Jihadi bride Shamima Begum "ready to face prison" if allowed back into the UK, says report

The claims come just a day after the 19-year-old mother pleaded she was just a 'housewife' during her time in war-torn Syria.


                            Jihadi bride Shamima Begum "ready to face prison" if allowed back into the UK, says report

Jihadi ISIS bride Shamima Begum is so desperate to get back into Britain that she is ready to go to prison, a report said.

Currently residing in a Syrian refugee camp where she gave birth to a boy a few days ago, the 19-year-old admitted in a BBC interview that she was one of Islamic State's "poster girls" and apologized for fleeing the country to join them, The Sun reports.

"IS supporter Shamima Begum admits to BBC News she was a poster girl for IS recruitment, apologizes to Britain for joining IS and says she is ready to face prison if she’s allowed to return," BBC Middle East correspondent Quentin Sommerville said on Twitter.



 

During the BBC interview, the 19-year-old said, "I actually do support some British values and I am willing to go back to the UK and settle back again and rehabilitate and that stuff.
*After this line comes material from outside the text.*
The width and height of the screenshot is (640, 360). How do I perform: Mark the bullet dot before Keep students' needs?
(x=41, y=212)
The poster girl thing was not my choice."

She told Somerville she was inspired after watching ISIS propaganda videos online and said that she knew "of the ISIS-inspired attacks in Manchester and elsewhere, but hadn't realized women and children were killed."

However, she felt it was retaliation and so it was "a fair justification" to compare the Manchester Arena suicide bombing and other atrocities in Britain with the war being fought between the Assad regime and ISIS militants.

"I do feel that is wrong that innocent people did get killed," she said. "It's one thing to kill a soldier, it's fine, it's self-defense. But to kill people like women and children just like the women and children in Baghuz who are being killed right now unjustly by the bombings - it's a two-way thing really because women and children are being killed back in the Islamic State right now. It's kind of retaliation. Their justification was that it was retaliation so I thought, okay, that is a fair justification."

Renu Begum, eldest sister of Shamima Begum, 15, holds her sister's photo as she is interviewed by the media at New Scotland Yard, as the relatives of three missing schoolgirls believed to have fled to Syria to join Islamic State have pleaded for them to return home, on February 22, 2015, in London, England. (Photo by Laura Lean - WPA Pool/Getty Images)
Renu Begum, eldest sister of Shamima Begum, 15, holds her sister's photo as she is interviewed by the media at New Scotland Yard, as the relatives of three missing schoolgirls believed to have fled to Syria to join Islamic State have pleaded for them to return home, on February 22, 2015, in London, England. (Photo by Laura Lean - WPA Pool/Getty Images)

 

That said, the BBC correspondent was worried the teen "still believes IS propaganda" and said that "when I asked her about the enslavement, murder, and rape of Yazidi women by IS, she said 'Shia do the same in Iraq'. She had little to offer in way of apology to the millions of Iraqis and Syrians whose lives were destroyed by IS."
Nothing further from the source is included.